Records supplied
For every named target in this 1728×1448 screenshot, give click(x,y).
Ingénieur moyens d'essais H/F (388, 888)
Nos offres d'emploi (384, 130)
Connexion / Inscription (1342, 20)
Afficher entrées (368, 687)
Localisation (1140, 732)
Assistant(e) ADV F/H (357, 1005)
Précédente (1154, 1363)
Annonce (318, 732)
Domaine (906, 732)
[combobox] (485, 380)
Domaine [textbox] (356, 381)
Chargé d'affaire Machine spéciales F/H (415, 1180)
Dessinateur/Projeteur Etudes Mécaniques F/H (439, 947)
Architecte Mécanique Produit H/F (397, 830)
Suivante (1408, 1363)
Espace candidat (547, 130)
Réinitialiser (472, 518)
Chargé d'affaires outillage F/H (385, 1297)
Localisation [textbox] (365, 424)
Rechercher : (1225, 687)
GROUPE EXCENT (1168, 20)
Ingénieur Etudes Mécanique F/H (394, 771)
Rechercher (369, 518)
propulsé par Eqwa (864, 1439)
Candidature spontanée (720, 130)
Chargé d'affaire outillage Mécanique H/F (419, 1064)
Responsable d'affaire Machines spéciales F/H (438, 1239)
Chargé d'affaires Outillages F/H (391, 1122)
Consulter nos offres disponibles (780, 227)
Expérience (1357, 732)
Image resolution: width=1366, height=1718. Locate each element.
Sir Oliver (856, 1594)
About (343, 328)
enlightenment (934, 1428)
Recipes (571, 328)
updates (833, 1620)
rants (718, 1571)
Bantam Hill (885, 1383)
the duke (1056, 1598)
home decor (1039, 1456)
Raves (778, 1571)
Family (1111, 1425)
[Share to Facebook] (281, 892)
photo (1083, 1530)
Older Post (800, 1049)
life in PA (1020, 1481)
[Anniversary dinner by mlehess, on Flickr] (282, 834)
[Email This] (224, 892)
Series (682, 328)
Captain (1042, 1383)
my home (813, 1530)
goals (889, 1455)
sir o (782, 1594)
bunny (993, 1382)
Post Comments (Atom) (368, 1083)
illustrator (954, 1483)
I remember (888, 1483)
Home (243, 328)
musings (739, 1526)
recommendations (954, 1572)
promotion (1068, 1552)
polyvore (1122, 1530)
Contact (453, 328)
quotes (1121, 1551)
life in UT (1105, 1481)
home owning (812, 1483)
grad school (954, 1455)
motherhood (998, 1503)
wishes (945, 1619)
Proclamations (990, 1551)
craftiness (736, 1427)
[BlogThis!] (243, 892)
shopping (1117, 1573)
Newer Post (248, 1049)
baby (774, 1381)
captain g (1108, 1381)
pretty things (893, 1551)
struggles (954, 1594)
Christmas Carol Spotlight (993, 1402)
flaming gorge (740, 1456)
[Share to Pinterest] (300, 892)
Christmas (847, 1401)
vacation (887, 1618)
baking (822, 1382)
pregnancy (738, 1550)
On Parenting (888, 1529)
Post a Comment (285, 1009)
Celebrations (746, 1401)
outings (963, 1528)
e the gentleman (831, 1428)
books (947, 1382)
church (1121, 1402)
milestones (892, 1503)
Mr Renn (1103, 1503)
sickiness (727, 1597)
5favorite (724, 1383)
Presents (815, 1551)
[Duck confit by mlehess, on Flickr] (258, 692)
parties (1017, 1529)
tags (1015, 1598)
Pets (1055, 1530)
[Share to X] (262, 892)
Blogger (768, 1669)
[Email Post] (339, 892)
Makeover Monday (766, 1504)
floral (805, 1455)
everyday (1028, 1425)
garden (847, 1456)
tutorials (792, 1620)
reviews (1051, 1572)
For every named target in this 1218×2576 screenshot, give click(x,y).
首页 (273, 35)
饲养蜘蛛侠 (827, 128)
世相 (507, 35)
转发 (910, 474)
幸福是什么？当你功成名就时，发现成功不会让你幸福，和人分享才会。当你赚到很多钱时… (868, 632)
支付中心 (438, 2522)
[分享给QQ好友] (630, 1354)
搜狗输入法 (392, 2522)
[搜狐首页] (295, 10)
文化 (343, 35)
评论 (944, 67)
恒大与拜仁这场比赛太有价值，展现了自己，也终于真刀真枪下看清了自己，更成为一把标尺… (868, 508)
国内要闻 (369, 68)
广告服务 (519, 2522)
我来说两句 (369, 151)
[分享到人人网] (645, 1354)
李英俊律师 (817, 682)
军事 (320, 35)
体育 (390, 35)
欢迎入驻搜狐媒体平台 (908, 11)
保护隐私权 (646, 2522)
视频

Aim of the exercise
Extract exactly and only the lines above from the line containing "[Email This] (224, 892)" through the line containing "军事 (320, 35)", both end lines included.

Worked solution
[Email This] (224, 892)
Series (682, 328)
Captain (1042, 1383)
my home (813, 1530)
goals (889, 1455)
sir o (782, 1594)
bunny (993, 1382)
Post Comments (Atom) (368, 1083)
illustrator (954, 1483)
I remember (888, 1483)
Home (243, 328)
musings (739, 1526)
recommendations (954, 1572)
promotion (1068, 1552)
polyvore (1122, 1530)
Contact (453, 328)
quotes (1121, 1551)
life in UT (1105, 1481)
home owning (812, 1483)
grad school (954, 1455)
motherhood (998, 1503)
wishes (945, 1619)
Proclamations (990, 1551)
craftiness (736, 1427)
[BlogThis!] (243, 892)
shopping (1117, 1573)
Newer Post (248, 1049)
baby (774, 1381)
captain g (1108, 1381)
pretty things (893, 1551)
struggles (954, 1594)
Christmas Carol Spotlight (993, 1402)
flaming gorge (740, 1456)
[Share to Pinterest] (300, 892)
Christmas (847, 1401)
vacation (887, 1618)
baking (822, 1382)
pregnancy (738, 1550)
On Parenting (888, 1529)
Post a Comment (285, 1009)
Celebrations (746, 1401)
outings (963, 1528)
e the gentleman (831, 1428)
books (947, 1382)
church (1121, 1402)
milestones (892, 1503)
Mr Renn (1103, 1503)
sickiness (727, 1597)
5favorite (724, 1383)
Presents (815, 1551)
[Duck confit by mlehess, on Flickr] (258, 692)
parties (1017, 1529)
tags (1015, 1598)
Pets (1055, 1530)
[Share to X] (262, 892)
Blogger (768, 1669)
[Email Post] (339, 892)
Makeover Monday (766, 1504)
floral (805, 1455)
everyday (1028, 1425)
garden (847, 1456)
tutorials (792, 1620)
reviews (1051, 1572)
For every named target in this 1218×2576 screenshot, give click(x,y).
首页 (273, 35)
饲养蜘蛛侠 (827, 128)
世相 (507, 35)
转发 (910, 474)
幸福是什么？当你功成名就时，发现成功不会让你幸福，和人分享才会。当你赚到很多钱时… (868, 632)
支付中心 (438, 2522)
[分享给QQ好友] (630, 1354)
搜狗输入法 (392, 2522)
[搜狐首页] (295, 10)
文化 (343, 35)
评论 (944, 67)
恒大与拜仁这场比赛太有价值，展现了自己，也终于真刀真枪下看清了自己，更成为一把标尺… (868, 508)
国内要闻 (369, 68)
广告服务 (519, 2522)
我来说两句 (369, 151)
[分享到人人网] (645, 1354)
李英俊律师 (817, 682)
军事 (320, 35)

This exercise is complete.